Gordon Ng Ching-hang (吳政亨, born 9 September 1978), also known under the pseudonym Lee Bak Lou (李伯盧 (Lei5 Baak3 Lou4)), is a Hong Kong pro-democracy activist. Ng, the only nonpartisan defendant of the Hong Kong 47, is charged and now detained under the national security law for conspiracy to commit subversion.

== Career ==
After graduating from an Australian university, Ng worked in investment companies between 2009 and 2016, much of his work being related to hedge funds.

In 2016, he became a volunteer of ThunderGo, a strategic electoral plan proposed by legal scholar Benny Tai.

Ng was known in LIHKG, one of Hong Kong's most popular online forums, as "Lee Bak Lou", a phonetic translation of "liberal". Without any prior electoral and political experiences, he initiated the petition "Say No to Primary Dodgers" (三投三不投 (Three vote, three don't vote)) (Note: Vote in primaries, vote in general election, vote for primaries' winners; don't vote for those not supporting, joining, or obeying the primaries) in the run-up of the 2020 pro-democracy primaries, hoping the pro-democracy camp would unite and secure a majority in the Legislative Council after the legislative election. Helping Tai to formulate the plan for the primaries, Ng also published a front-page advertisement on Apple Daily and wrote to politicians to gather support for his initiative.

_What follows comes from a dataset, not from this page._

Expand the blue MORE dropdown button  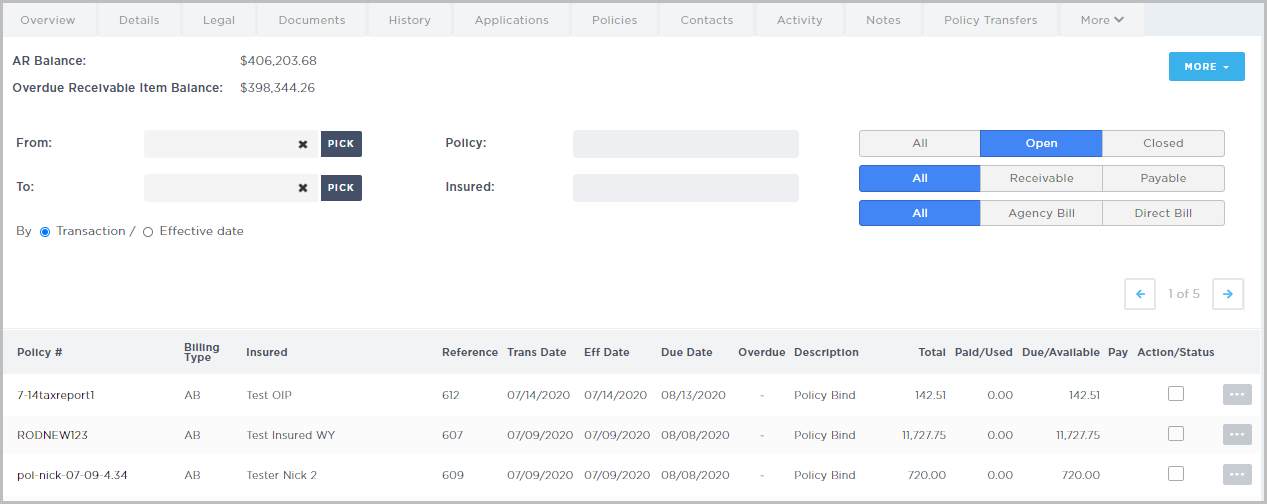point(1206,67)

With the conclusion of the primaries, Ng continued his political activism under the name of "Legco Petition".

== Arrest ==
Ng was arrested on 6 January 2021 by the national security police for organising the primaries on suspicion of "subversion of state power". Although released on police bail, he, along with 46 others which would collectively be known as Hong Kong 47, was re-arrested on 28 February, and charged with conspiracy to commit subversion of the state power. He has since been remanded in custody after his bail applications were turned down by court. Ng is also the only defendant reserving the 8-day bail review rights, and requesting a committal proceedings to review whether he could be transferred to High Court.

According to the Australian Government, Australian officials were repeatedly refused consular access to an Australian-Chinese dual national because Hong Kong no longer recognised dual citizenship. Local media later identified Ng as the person concerned.

Do I think I have committed a crime? I don't, I absolutely don't. Therefore, I have decided, not to plead guilty.
And for other uncertainties, as they are unescapable, I can only courageously face them.
I am ready to face the largest battle of my life in the battlefield of court.
I fear, but I don't retreat.
— Gordon Ng, The decision of pleading guilty or not

Ng is the only organiser not pleading guilty to the charge, which carries the maximum penalty of life imprisonment for "principal offender" or those committing "an offence of a grave nature". Ng believed he could be locked up in prison for 20 years, citing multiple concerns and factors including the reaction from the Australian Government.

In the trial, Ng was accused by the prosecution to be a supporter of Tai and that his voting strategy "formed the backbone of the primary election" for making the primaries binding.

On 30 May 2024, Ng was found guilty of subversion in the primaries case, along with 13 other defendants.